この病気の治療薬として、鎮痛薬「リリカ」に公的医療保険が使えるようになった。
ただ、眠気やめまいなどの副作用もあり、使い方には注意が必要だ。患者は、女性が約8割を占め、
40〜50代が多いという。全身に痛みがあるものの、体に炎症などはなく、画像診断でも異常はみられず、
診断は難しい。日本線維筋痛症学会は昨年7月、患者を診断する指針を改訂した。米国リウマチ学会の
基準にもとづき、全身に18ヶ所ある痛みを感じる点を一定の力で押し、複数の痛みがあるか、
患者の痛みの訴えを点数化するなどして診断する。患者は、脳や脊髄で痛みを伝える物質が過剰に放出され、
健康な人ならば痛みを感じない程度の弱い刺激でも強い痛みを感じる、と考えられている。
リリカはこの物質の放出を抑えることで、痛みを和らげる。
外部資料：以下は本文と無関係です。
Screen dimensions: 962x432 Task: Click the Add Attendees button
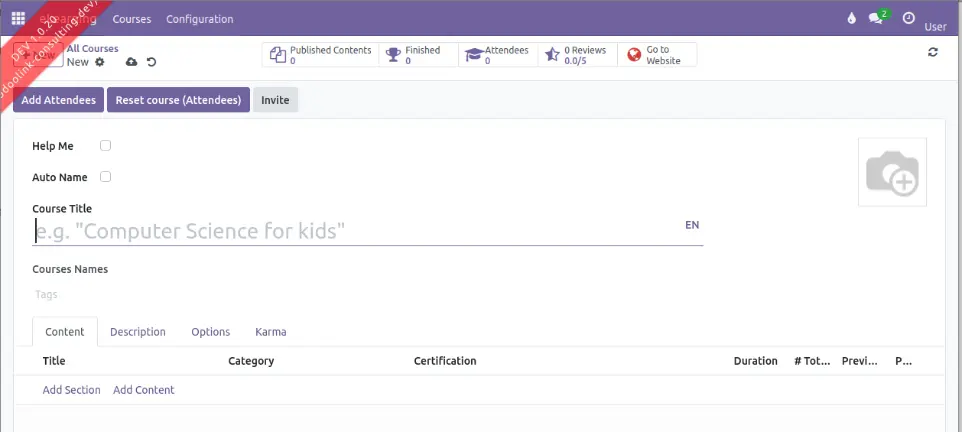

リリカは6月、公的医療保険が使えるようになった。
現場でみていると、おおむね6割程度の患者に効果があるのではないかとみる。しかし、この薬、子どもでは
保険が認められていない。調査では、10代以下で発症している患者も、2108人中143人確認された。
痛みに加え、慢性疲労感、低体温、睡眠障害などを訴えるケースが多い。子どもではもともと薬の効果は薄いという。
両親の離婚や転居など心的ストレスが発症のきっかけになっていることもある。患者は女児が多く、面談すると
母親との葛藤が背景にあるケースが多いという。親と離すことで痛みが改善する例もある。
面談を重ねるなど、成人とは違うアプローチも必要だ。成人でも、薬に頼らない治療法の研究も行われている。
患者のなかにはうつ症状を合併している例も多い。この療法による一定の効果は認めつつも痛みはとれたが、
不安が強くなった、という例もあり、適応は慎重に検討すべきだ。原因不明の痛みや精神に関わる病気では、
ひとつの症状がおさまると、別の症状が強くなることがよくあるという。まずは、痛みやうつ症状の背景にある
生活環境などを丁寧に聞き、解決していくことも大切だ。